» **Task to carry out**: The answer must be the complete listing, reproduced exactly.

» **Task data**:
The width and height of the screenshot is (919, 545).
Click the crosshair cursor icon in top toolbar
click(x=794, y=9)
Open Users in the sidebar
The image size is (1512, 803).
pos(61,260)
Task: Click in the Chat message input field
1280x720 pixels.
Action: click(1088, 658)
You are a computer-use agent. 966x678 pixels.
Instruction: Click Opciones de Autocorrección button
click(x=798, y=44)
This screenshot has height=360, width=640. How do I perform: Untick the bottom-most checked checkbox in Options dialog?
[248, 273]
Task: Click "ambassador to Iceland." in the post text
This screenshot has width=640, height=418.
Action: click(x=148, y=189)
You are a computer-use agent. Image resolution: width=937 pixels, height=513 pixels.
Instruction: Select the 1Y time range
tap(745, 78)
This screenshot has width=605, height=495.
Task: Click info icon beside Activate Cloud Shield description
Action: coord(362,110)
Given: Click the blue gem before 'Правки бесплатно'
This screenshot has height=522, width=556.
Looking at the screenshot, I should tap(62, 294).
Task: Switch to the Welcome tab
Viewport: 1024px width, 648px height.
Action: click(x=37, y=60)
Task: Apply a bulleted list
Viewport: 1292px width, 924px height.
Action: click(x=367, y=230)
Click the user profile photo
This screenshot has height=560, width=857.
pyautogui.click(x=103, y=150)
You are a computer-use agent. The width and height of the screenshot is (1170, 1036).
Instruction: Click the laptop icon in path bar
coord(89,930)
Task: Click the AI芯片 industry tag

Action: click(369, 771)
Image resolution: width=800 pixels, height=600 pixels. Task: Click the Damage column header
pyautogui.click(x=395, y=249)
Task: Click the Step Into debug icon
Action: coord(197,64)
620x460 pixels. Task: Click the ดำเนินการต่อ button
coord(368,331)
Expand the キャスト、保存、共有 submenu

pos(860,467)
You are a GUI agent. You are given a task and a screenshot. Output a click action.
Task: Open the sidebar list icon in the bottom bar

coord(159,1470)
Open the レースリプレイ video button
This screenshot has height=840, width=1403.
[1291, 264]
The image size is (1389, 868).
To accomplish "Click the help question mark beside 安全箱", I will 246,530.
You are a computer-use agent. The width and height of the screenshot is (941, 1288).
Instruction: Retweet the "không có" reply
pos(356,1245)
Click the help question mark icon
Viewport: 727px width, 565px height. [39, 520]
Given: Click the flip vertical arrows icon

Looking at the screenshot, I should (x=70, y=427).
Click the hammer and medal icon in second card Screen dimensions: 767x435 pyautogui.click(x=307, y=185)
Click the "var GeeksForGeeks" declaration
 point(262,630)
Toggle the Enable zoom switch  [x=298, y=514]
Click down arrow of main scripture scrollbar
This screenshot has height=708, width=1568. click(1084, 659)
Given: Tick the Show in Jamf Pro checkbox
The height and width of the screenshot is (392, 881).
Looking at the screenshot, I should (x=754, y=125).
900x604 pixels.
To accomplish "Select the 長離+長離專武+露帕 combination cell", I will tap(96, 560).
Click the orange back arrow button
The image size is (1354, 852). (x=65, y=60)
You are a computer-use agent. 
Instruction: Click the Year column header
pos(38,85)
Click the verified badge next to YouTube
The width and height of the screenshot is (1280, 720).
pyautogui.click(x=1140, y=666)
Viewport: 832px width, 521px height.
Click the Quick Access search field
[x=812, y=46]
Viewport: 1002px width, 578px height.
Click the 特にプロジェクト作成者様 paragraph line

» **Result of this task**:
The width and height of the screenshot is (919, 545).
Click the crosshair cursor icon in top toolbar
click(x=794, y=9)
Open Users in the sidebar
The image size is (1512, 803).
pos(61,260)
Task: Click in the Chat message input field
1280x720 pixels.
Action: click(1088, 658)
You are a computer-use agent. 966x678 pixels.
Instruction: Click Opciones de Autocorrección button
click(x=798, y=44)
This screenshot has height=360, width=640. How do I perform: Untick the bottom-most checked checkbox in Options dialog?
[248, 273]
Task: Click "ambassador to Iceland." in the post text
This screenshot has width=640, height=418.
Action: click(x=148, y=189)
You are a computer-use agent. Image resolution: width=937 pixels, height=513 pixels.
Instruction: Select the 1Y time range
tap(745, 78)
This screenshot has width=605, height=495.
Task: Click info icon beside Activate Cloud Shield description
Action: coord(362,110)
Given: Click the blue gem before 'Правки бесплатно'
This screenshot has height=522, width=556.
Looking at the screenshot, I should tap(62, 294).
Task: Switch to the Welcome tab
Viewport: 1024px width, 648px height.
Action: click(x=37, y=60)
Task: Apply a bulleted list
Viewport: 1292px width, 924px height.
Action: click(x=367, y=230)
Click the user profile photo
This screenshot has height=560, width=857.
pyautogui.click(x=103, y=150)
You are a computer-use agent. The width and height of the screenshot is (1170, 1036).
Instruction: Click the laptop icon in path bar
coord(89,930)
Task: Click the AI芯片 industry tag

Action: click(369, 771)
Image resolution: width=800 pixels, height=600 pixels. Task: Click the Damage column header
pyautogui.click(x=395, y=249)
Task: Click the Step Into debug icon
Action: coord(197,64)
620x460 pixels. Task: Click the ดำเนินการต่อ button
coord(368,331)
Expand the キャスト、保存、共有 submenu

pos(860,467)
You are a GUI agent. You are given a task and a screenshot. Output a click action.
Task: Open the sidebar list icon in the bottom bar

coord(159,1470)
Open the レースリプレイ video button
This screenshot has height=840, width=1403.
[1291, 264]
The image size is (1389, 868).
To accomplish "Click the help question mark beside 安全箱", I will 246,530.
You are a computer-use agent. The width and height of the screenshot is (941, 1288).
Instruction: Retweet the "không có" reply
pos(356,1245)
Click the help question mark icon
Viewport: 727px width, 565px height. [39, 520]
Given: Click the flip vertical arrows icon

Looking at the screenshot, I should (x=70, y=427).
Click the hammer and medal icon in second card Screen dimensions: 767x435 pyautogui.click(x=307, y=185)
Click the "var GeeksForGeeks" declaration
 point(262,630)
Toggle the Enable zoom switch  [x=298, y=514]
Click down arrow of main scripture scrollbar
This screenshot has height=708, width=1568. click(1084, 659)
Given: Tick the Show in Jamf Pro checkbox
The height and width of the screenshot is (392, 881).
Looking at the screenshot, I should (x=754, y=125).
900x604 pixels.
To accomplish "Select the 長離+長離專武+露帕 combination cell", I will tap(96, 560).
Click the orange back arrow button
The image size is (1354, 852). (x=65, y=60)
You are a computer-use agent. 
Instruction: Click the Year column header
pos(38,85)
Click the verified badge next to YouTube
The width and height of the screenshot is (1280, 720).
pyautogui.click(x=1140, y=666)
Viewport: 832px width, 521px height.
Click the Quick Access search field
[x=812, y=46]
Viewport: 1002px width, 578px height.
Click the 特にプロジェクト作成者様 paragraph line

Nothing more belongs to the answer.